━━━━━ PROVIDED DATA ━━━━━

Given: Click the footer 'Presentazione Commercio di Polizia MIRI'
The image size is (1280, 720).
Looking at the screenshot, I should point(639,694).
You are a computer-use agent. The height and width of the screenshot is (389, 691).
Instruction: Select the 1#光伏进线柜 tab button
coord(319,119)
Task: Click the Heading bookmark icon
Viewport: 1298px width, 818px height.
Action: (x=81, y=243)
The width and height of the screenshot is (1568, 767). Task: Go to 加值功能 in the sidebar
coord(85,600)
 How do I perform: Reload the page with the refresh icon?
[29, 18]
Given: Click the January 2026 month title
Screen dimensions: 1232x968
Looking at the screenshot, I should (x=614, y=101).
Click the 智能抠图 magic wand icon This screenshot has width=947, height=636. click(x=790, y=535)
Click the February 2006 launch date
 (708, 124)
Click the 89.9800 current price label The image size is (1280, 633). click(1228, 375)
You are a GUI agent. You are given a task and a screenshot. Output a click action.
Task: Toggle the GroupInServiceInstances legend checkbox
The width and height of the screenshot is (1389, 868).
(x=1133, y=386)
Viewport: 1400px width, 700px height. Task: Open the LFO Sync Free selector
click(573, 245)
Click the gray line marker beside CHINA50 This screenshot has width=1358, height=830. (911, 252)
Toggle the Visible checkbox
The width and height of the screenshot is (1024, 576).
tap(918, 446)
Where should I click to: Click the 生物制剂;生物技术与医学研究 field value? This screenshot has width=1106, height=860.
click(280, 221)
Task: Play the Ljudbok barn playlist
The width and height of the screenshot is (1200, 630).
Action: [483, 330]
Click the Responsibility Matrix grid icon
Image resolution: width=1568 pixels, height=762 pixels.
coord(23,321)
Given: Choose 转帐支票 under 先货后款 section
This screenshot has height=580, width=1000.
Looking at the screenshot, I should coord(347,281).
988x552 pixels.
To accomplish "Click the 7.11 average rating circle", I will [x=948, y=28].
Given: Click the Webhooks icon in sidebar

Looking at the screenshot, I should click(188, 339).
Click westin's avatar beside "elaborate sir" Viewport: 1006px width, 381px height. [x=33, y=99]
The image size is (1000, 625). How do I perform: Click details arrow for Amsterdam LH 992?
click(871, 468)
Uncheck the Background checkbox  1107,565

━━━━━

[YOUR GOAL]:
Copy the material above word for word, starting at the line that contains "988x552 pixels." and ending at the last line of the material.

[TASK RESPONSE]:
988x552 pixels.
To accomplish "Click the 7.11 average rating circle", I will [x=948, y=28].
Given: Click the Webhooks icon in sidebar

Looking at the screenshot, I should click(188, 339).
Click westin's avatar beside "elaborate sir" Viewport: 1006px width, 381px height. [x=33, y=99]
The image size is (1000, 625). How do I perform: Click details arrow for Amsterdam LH 992?
click(871, 468)
Uncheck the Background checkbox  1107,565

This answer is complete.